• WHAT IS NEEDED: Would you copy each line of the data below that has "Given"?

• SUPPLIED DATA:
——
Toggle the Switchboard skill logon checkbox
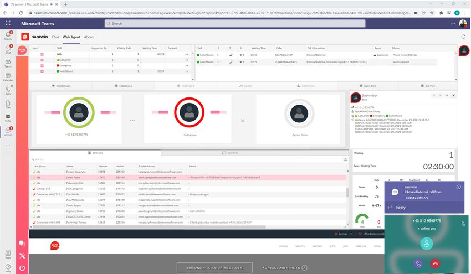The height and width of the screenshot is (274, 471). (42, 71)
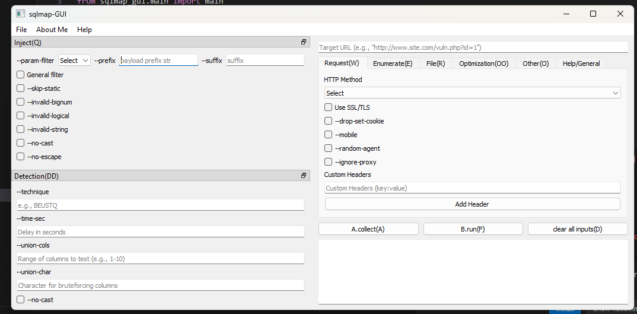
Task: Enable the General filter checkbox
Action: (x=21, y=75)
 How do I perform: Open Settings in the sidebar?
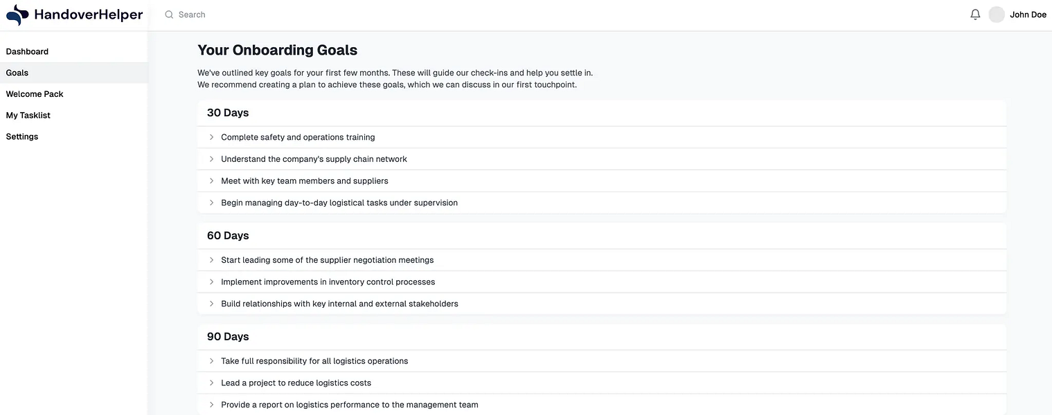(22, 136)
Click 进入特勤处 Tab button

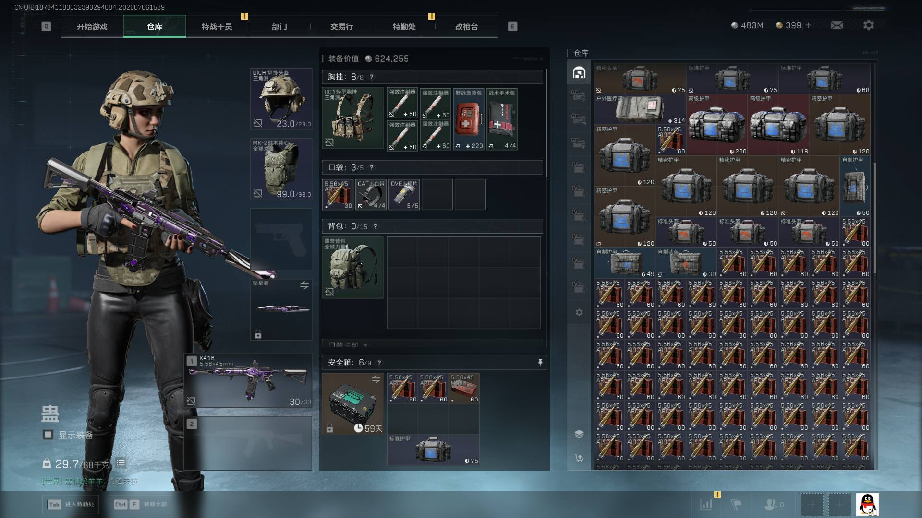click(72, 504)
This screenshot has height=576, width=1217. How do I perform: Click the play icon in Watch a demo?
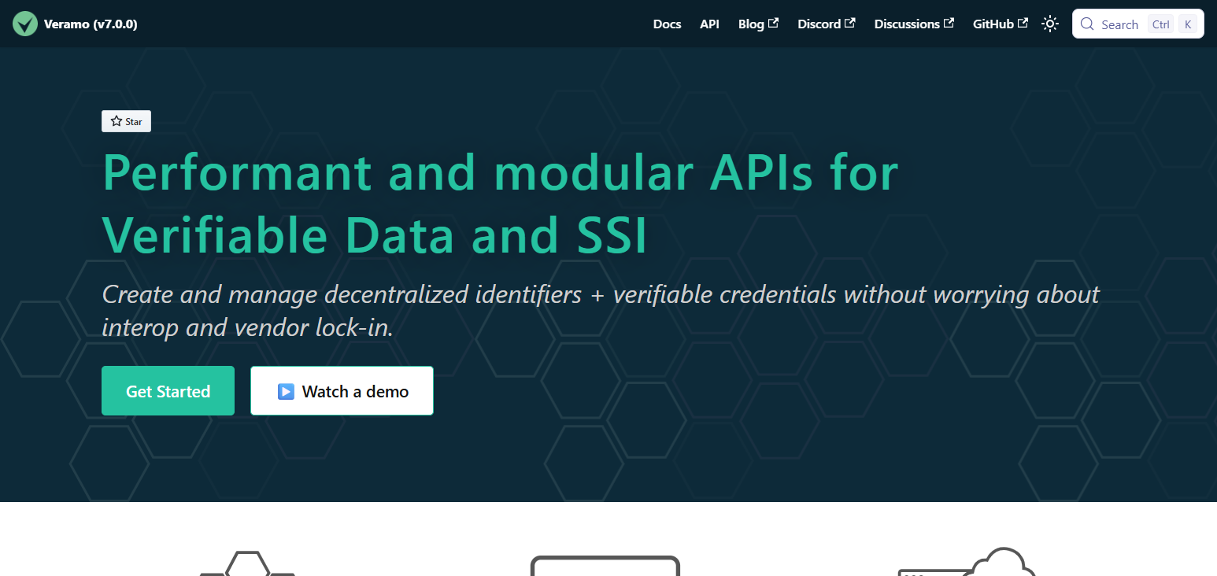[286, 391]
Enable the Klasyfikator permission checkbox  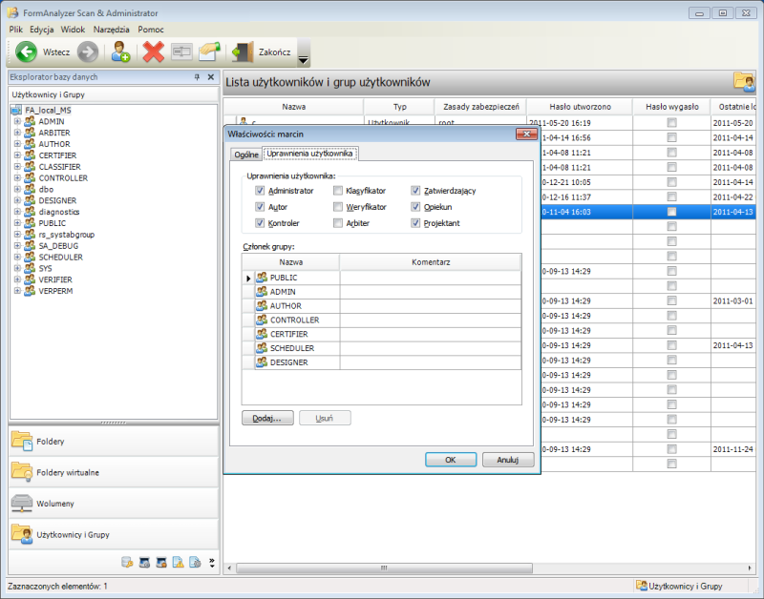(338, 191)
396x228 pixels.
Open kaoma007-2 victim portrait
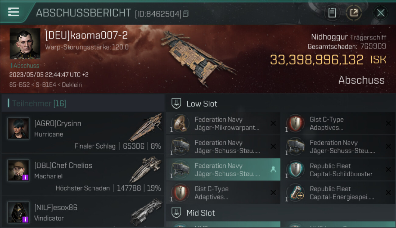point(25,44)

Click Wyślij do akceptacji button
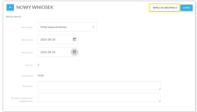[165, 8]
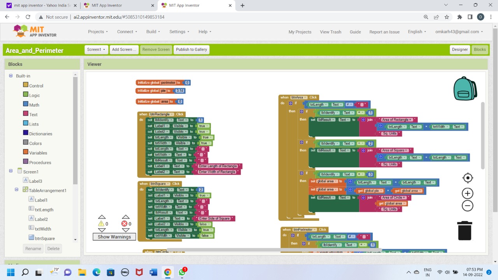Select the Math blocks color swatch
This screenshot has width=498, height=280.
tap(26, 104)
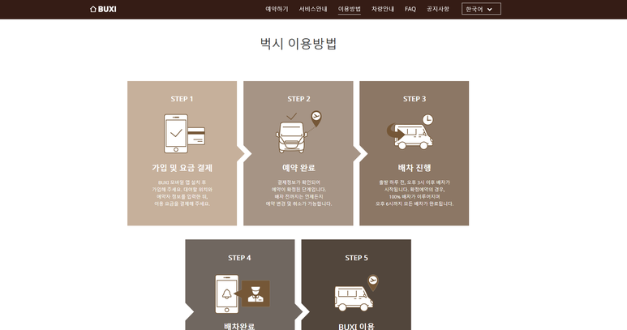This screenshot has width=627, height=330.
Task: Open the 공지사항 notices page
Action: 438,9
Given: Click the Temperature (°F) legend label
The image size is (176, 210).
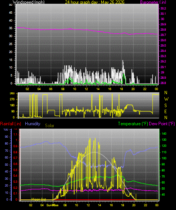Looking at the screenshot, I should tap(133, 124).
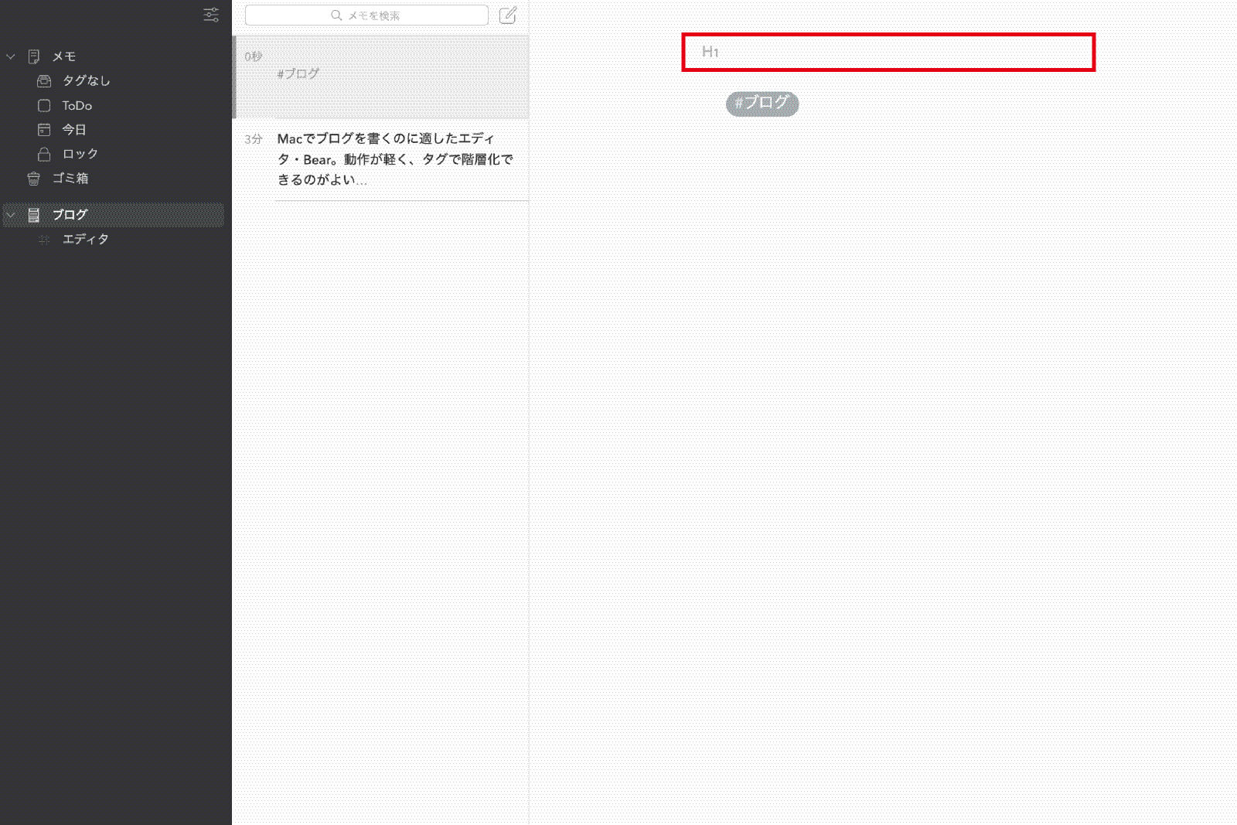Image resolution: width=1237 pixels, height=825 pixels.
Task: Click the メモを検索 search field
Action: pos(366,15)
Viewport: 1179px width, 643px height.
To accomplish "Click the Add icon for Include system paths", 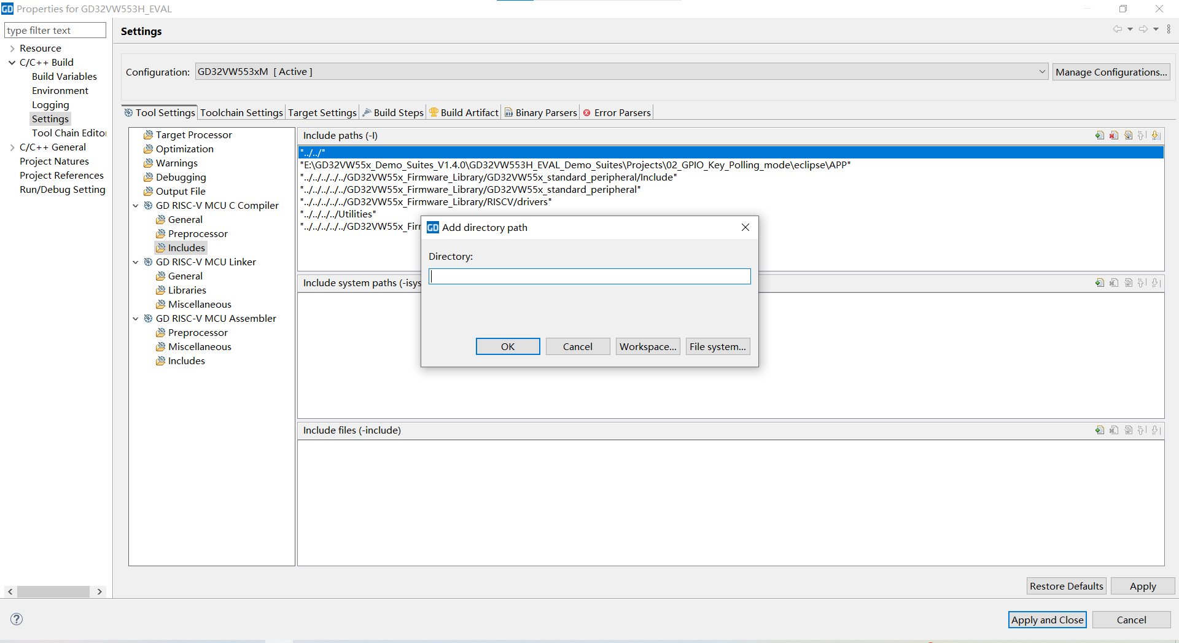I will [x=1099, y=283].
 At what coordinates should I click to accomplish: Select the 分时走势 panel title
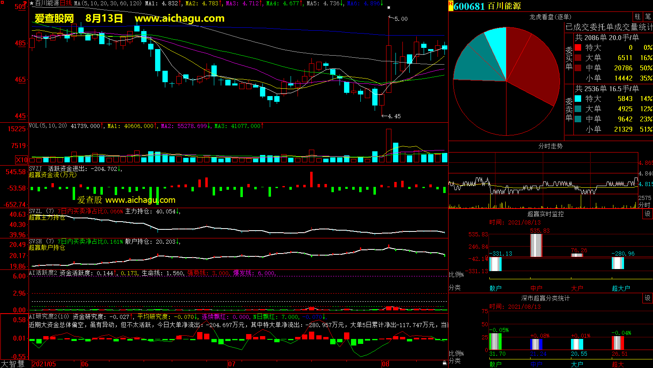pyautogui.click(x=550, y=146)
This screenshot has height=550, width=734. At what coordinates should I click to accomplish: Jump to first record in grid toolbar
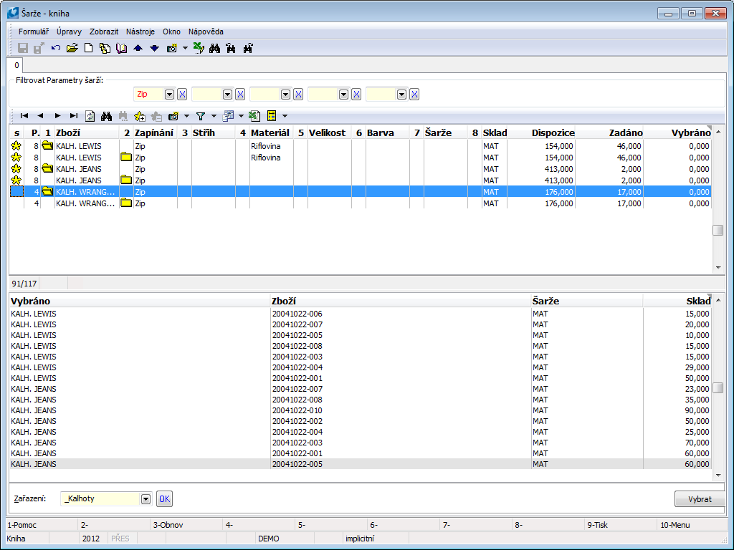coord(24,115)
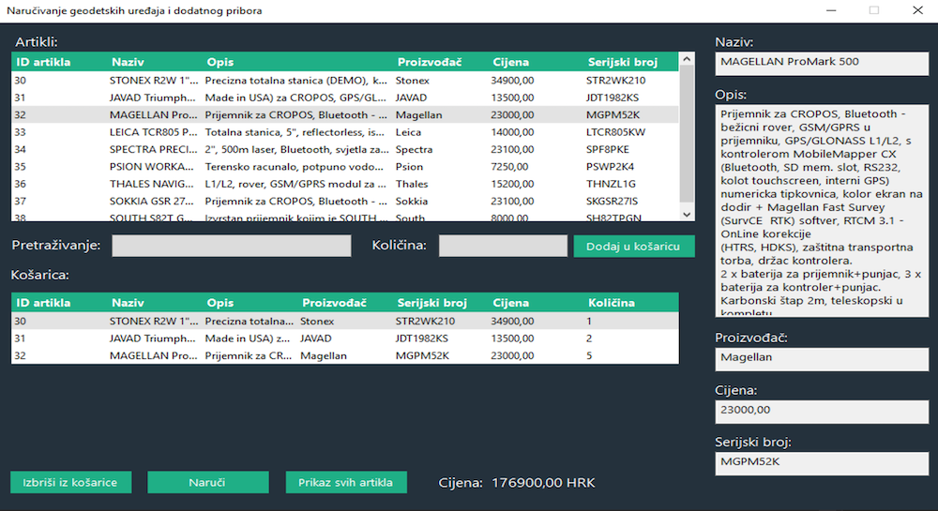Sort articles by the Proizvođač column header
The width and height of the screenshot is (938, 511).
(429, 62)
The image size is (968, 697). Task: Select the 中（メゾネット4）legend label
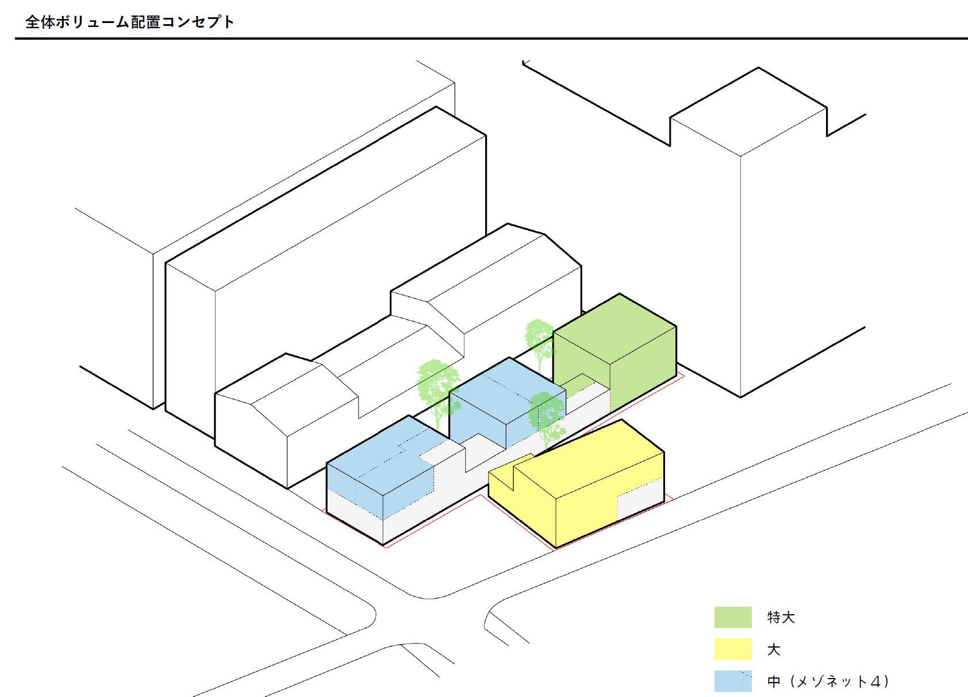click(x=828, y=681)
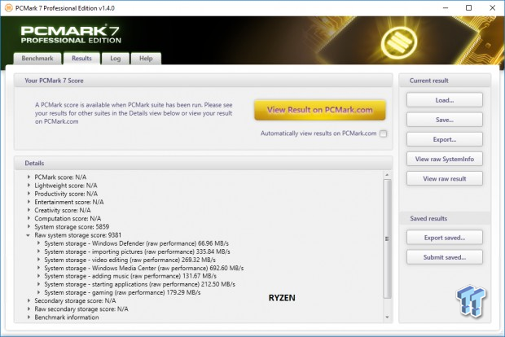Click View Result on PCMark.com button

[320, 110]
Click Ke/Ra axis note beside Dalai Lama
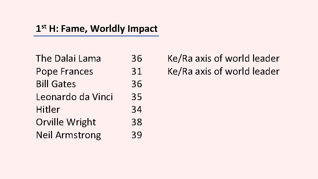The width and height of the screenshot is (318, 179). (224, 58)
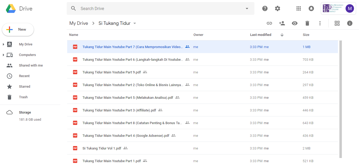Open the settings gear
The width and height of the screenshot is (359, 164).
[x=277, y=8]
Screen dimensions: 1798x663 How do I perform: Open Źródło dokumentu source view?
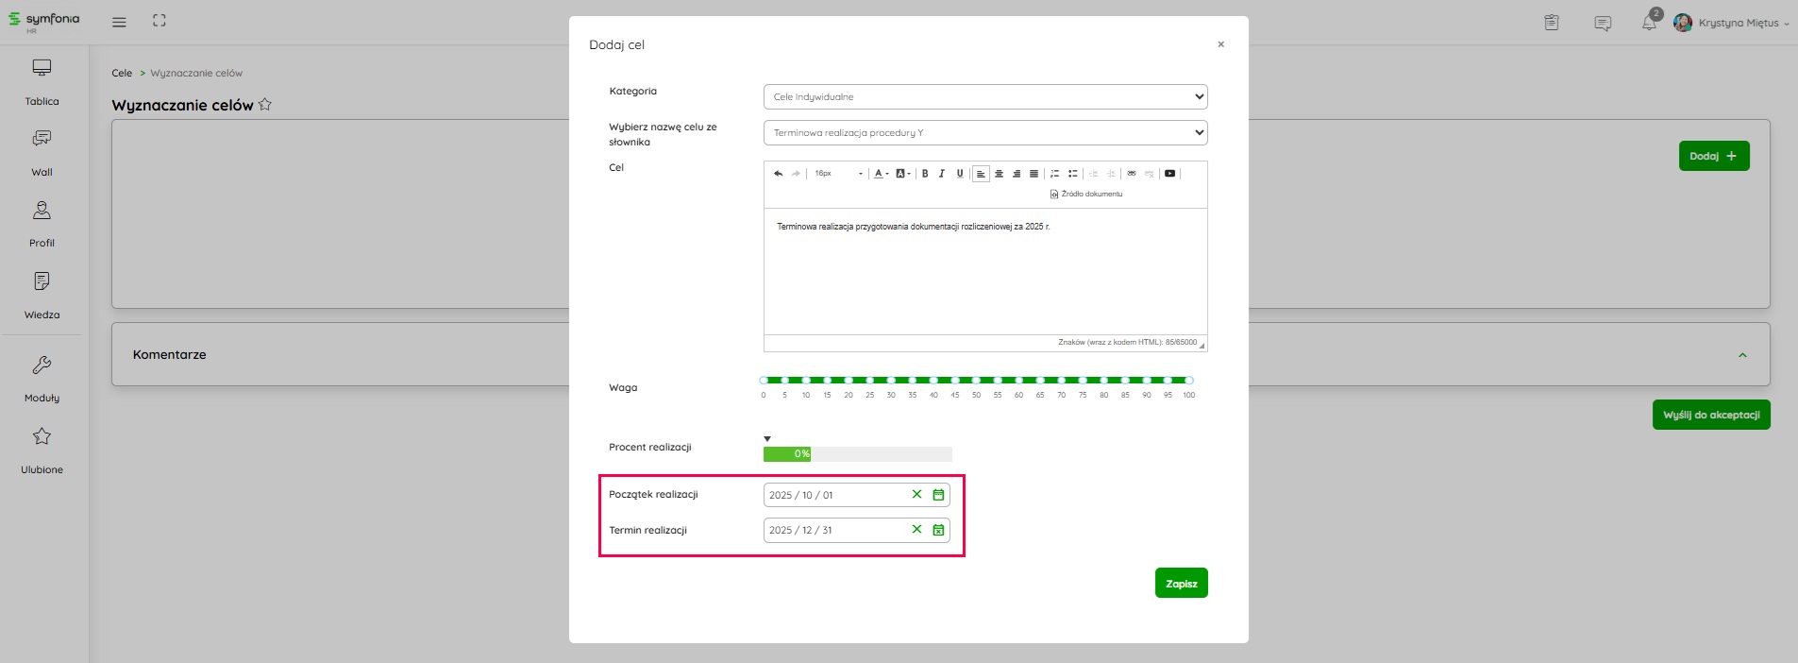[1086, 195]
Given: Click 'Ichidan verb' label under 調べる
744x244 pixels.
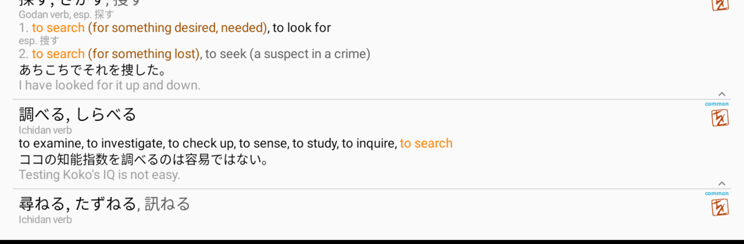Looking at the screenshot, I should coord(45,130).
——
• RESPONSE TO THIS TASK:
Given: Click the Temperature (°F) legend label
Given: Click 'Ichidan verb' label under 調べる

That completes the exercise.